Sun Yuan and Peng Yu are two controversial Chinese artists known for their work with extreme material such as human fat tissues, living animal, and baby cadavers. Their art questions perception, death and human condition. Their hyper-realistic sculptures are often very unsettling and intense. Angel is a sculpture representing a winged old man fallen from the sky. The artists’ work also mock figures of power. They questions belief, value system, our social conditioning and relationship between West and East.
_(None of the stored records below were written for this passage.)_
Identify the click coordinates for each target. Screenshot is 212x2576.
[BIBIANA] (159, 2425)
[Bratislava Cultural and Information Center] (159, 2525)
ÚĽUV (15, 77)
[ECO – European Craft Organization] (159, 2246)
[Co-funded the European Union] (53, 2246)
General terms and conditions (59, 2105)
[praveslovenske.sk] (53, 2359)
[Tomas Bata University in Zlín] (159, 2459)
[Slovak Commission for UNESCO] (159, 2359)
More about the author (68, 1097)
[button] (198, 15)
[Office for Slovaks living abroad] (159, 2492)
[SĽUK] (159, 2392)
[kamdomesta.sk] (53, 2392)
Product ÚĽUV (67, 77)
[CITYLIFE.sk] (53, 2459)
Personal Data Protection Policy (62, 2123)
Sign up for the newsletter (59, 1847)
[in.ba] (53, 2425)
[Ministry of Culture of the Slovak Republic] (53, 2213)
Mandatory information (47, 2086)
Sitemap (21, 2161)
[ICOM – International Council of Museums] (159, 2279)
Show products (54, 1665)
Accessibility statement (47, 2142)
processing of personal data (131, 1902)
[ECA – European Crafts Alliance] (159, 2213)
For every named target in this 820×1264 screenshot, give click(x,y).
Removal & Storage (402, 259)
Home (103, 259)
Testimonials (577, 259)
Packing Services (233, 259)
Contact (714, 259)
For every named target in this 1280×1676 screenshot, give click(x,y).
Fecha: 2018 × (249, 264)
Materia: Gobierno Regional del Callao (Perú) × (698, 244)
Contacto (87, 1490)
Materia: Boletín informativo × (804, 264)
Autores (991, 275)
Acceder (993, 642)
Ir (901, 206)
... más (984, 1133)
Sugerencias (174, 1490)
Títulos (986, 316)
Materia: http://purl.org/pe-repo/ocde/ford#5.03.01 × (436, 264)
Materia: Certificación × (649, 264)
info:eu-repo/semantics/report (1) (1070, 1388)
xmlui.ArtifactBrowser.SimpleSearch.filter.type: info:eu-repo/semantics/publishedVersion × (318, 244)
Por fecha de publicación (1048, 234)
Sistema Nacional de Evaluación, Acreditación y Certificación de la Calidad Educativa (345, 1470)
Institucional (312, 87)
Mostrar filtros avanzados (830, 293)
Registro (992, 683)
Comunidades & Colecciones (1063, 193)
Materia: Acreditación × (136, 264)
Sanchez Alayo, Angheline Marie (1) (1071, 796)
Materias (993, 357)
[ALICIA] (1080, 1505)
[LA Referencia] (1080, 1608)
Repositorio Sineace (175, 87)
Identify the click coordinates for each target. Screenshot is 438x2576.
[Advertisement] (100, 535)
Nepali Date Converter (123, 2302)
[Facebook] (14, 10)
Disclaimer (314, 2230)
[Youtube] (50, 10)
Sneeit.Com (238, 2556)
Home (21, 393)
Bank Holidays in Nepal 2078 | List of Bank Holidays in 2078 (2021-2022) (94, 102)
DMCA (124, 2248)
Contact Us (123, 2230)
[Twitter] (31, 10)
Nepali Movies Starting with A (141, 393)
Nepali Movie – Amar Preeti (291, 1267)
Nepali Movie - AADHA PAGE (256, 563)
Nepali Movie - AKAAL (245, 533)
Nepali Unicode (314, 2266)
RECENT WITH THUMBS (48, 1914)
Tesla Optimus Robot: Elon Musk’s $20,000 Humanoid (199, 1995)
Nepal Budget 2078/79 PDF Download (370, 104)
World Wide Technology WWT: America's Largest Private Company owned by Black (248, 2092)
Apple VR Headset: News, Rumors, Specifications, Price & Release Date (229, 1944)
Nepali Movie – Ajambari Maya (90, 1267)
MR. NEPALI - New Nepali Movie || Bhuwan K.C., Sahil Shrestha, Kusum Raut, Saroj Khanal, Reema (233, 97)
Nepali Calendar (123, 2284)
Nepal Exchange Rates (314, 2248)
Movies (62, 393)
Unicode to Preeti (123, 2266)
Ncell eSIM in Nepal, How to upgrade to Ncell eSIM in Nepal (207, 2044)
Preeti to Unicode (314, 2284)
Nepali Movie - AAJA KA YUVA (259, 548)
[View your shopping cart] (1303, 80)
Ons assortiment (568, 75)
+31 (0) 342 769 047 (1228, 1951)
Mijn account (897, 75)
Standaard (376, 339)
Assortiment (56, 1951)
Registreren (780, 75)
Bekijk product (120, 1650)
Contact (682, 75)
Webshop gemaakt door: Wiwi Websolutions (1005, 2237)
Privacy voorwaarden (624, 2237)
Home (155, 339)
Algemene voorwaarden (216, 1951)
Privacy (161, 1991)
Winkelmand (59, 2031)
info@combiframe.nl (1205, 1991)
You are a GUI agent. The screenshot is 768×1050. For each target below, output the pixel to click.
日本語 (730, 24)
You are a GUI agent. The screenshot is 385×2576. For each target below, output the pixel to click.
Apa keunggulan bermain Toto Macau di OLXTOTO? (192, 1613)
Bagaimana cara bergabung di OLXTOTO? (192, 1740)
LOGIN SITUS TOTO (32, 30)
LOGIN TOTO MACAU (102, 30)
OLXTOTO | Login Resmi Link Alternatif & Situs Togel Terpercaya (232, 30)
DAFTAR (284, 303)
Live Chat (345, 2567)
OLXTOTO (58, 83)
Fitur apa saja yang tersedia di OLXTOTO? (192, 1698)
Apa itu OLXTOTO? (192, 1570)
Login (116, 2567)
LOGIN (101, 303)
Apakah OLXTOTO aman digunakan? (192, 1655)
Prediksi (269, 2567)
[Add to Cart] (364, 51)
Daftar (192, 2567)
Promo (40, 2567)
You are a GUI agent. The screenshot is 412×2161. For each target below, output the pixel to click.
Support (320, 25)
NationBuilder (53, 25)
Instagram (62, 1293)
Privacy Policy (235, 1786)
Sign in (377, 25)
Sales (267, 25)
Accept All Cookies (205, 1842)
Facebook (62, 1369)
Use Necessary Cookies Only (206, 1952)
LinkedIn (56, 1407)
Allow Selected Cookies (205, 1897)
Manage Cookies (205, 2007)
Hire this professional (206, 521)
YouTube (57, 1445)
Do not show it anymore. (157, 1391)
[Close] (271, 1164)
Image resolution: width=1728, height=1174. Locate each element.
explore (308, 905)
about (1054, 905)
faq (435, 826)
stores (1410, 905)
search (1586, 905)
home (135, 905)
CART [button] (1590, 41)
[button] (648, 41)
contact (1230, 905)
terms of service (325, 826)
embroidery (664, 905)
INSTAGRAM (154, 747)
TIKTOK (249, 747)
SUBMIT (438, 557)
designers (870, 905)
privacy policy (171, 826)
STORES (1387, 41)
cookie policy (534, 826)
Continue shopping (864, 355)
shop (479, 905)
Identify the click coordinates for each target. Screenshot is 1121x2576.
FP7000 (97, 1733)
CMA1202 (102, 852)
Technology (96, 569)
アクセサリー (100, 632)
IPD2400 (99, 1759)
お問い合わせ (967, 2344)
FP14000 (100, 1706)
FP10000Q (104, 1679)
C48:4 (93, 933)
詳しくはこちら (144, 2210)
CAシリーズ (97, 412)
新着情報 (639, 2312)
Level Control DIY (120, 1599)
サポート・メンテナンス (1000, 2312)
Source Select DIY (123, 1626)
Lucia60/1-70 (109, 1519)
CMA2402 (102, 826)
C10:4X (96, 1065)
hyper-realistic sculpture Angel, 2008

8. John de Andrea

John de Andrea is an American artist specialized in hyper-realistic sculptures -of the same generation than Duane Hanson- who participated to every international art events dedicated to hyperrealism in the world. Among others, he was present at the Documenta V of Kassel. He works with polyester and fiberglass, and more recently with bronze. John de Andrea’s work talk about the world of appearances and the game we play in society. Through the representation of people frozen in time, he seems to say that we are all puppets.